There are some immediately obvious approaches to intervene in the complex relationship between pneumococci and humans. Ideally, a robust and long-lasting immune response that remains localized to the lower respiratory tract, blood, and lymphoid organs would protect against invasive disease while not disrupting the livelihood of the pneumococcus on the nasopharyngeal mucosa. We do not presently have the knowledge of what kind of immune response this might be, and such an immune response would not likely be effective for pneumococcal infections at mucosal surfaces, such as otitis media, sinusitis, and bronchitis. We may be able to prevent carriage and invasive disease by targeting antigens conserved across all serotypes, thereby reducing or eliminating pneumococcal burden on a rather impressively large scale. Many protein antigens have been suggested as vaccine candidates, and some have moved into human trials (11). Conserved proteins theoretically have the potential to absolutely eliminate pneumococci from the human population; however, pressure from immune responses may select for mutations that alter major epitopes or delete the gene altogether. Also, vaccines involving live attenuated pneumococci (12) or killed pneumococci (13) have been investigated. However, given the concerns regarding complex vaccines, the approval and general acceptance for these vaccines remain to be seen. Additionally, data from protein-based and whole-cell vaccine studies indicate that these vaccines may also eliminate the pneumococcus from the nasopharynx.

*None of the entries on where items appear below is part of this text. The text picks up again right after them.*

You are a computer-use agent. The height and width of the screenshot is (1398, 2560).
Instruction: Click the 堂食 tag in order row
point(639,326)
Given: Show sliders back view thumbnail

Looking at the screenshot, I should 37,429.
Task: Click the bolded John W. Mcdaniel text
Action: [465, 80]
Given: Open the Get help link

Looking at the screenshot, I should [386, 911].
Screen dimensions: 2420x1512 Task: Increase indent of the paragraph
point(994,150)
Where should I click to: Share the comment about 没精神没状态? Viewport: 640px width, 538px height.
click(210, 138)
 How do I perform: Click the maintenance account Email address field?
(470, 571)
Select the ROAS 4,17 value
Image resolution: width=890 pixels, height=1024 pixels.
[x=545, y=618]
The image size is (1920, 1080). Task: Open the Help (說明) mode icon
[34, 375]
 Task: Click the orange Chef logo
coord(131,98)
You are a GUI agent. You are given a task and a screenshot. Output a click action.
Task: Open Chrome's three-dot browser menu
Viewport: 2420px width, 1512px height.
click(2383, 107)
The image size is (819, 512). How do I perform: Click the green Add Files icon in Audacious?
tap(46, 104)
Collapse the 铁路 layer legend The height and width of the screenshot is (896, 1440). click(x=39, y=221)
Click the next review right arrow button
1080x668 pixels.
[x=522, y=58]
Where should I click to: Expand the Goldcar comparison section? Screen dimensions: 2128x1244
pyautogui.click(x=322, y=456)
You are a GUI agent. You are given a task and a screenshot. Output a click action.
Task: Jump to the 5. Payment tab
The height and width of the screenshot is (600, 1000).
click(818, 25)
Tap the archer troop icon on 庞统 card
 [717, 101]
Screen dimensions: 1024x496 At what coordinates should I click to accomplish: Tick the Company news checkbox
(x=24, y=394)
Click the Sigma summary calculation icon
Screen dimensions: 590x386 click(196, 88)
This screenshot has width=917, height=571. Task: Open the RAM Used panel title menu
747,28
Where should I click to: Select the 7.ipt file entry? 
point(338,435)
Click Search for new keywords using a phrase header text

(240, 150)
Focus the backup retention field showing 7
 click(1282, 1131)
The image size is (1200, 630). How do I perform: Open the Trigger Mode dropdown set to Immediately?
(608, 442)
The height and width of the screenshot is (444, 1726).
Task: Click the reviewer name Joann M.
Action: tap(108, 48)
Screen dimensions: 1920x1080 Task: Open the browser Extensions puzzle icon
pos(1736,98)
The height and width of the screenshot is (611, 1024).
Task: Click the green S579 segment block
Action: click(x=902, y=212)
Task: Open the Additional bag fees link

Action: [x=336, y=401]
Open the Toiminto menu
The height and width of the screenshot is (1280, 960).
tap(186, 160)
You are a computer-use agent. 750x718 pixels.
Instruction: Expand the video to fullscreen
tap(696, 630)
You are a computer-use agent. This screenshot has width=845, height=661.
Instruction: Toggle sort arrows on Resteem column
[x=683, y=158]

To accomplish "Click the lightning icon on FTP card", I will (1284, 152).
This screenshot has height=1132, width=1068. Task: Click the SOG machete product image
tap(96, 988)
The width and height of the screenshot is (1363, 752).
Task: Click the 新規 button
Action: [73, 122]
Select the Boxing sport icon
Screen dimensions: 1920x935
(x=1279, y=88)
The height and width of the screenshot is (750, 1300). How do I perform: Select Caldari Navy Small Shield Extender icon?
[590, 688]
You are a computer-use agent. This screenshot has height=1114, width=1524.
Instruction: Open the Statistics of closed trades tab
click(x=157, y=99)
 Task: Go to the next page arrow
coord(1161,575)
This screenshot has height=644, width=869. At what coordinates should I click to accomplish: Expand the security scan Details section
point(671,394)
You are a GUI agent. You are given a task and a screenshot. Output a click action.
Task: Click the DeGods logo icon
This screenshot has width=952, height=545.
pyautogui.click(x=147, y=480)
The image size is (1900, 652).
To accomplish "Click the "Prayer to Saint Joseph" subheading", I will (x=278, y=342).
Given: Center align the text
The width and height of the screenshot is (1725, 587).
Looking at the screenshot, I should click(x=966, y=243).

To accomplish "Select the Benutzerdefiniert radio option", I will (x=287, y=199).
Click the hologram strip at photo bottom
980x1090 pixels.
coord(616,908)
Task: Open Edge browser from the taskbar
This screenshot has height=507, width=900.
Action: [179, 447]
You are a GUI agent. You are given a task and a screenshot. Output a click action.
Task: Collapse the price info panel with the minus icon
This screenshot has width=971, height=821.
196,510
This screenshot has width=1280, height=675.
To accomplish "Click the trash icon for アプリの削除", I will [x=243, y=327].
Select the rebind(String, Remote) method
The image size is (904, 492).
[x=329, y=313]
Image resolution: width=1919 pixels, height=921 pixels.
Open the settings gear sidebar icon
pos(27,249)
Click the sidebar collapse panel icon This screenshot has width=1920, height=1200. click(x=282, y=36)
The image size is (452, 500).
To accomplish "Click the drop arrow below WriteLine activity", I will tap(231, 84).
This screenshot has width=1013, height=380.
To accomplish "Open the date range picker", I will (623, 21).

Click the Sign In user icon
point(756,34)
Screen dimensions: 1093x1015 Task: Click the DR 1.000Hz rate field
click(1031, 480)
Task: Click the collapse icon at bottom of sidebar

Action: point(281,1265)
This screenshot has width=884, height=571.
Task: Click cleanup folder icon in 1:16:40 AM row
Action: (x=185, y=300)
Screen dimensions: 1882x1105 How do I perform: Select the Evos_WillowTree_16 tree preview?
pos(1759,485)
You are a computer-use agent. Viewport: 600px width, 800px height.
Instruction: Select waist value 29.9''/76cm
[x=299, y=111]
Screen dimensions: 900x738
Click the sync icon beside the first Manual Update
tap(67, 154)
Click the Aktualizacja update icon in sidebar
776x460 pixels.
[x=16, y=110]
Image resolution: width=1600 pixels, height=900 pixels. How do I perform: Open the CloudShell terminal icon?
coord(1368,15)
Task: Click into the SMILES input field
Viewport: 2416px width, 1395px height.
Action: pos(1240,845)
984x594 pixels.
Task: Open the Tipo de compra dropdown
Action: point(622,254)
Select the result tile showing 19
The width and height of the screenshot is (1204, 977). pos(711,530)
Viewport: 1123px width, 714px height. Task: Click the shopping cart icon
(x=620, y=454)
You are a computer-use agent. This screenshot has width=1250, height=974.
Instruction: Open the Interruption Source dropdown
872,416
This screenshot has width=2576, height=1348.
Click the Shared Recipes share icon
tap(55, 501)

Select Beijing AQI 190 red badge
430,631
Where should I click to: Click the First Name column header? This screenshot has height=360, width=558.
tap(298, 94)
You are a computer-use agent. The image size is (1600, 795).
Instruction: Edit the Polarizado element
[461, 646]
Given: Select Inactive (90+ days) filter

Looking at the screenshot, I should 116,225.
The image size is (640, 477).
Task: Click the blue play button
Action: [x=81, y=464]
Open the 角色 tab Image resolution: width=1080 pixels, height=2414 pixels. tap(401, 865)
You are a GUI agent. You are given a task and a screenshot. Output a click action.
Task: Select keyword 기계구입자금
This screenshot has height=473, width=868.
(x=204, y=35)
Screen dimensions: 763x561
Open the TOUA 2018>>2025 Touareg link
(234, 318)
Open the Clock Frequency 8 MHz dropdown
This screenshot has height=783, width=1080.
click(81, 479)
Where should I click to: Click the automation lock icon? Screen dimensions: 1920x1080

Alternatively, there may be some manipulations we can employ with the currently available polysaccharide-protein conjugation technology. Sequential immunizations at relatively short intervals with different vaccine formulations may allow us to cover all invasive serotypes in early childhood while minimizing exposure during nonimmune states. This would necessarily complicate an already crowded and complex childhood immunization schedule. Since there appears to be a niche in the human nasopharynx to which pneumococci are particularly adapted, it may be possible to fill this niche with pneumococci that are never invasive (if such exist). The lack of characterization of serotypes rarely isolated from clinical material and the propensity of pneumococci to take up and recombine exogenous DNA make this approach less appealing. With further characterization of the human respiratory microbiota, we may be able to manipulate the nasopharyngeal flora to create a less beneficial environment for pneumococci and reduce or eliminate carriage without the need for active immunization. Clearly, we have much to learn about control of immune responses with active immunization against pneumococci as well as the interaction of the taxa that inhabit the upper respiratory tract and make colonization possible.
There will be continued expansion in the use of the current pneumococcal vaccines that target the pneumococcal capsular polysaccharide. While there is ultimately a limit to the number of serotypes conjugated to a carrier protein that can be administered, we are likely to see more serotypes added to future versions of the PCV. However, the impact of elimination of specific serotypes from the pneumococcal population is not fully understood. It may be a more reasonable approach to develop vaccines that allow the pneumococcus to remain in the nasopharynx but prevent the dissemination to body sites that result in an infection.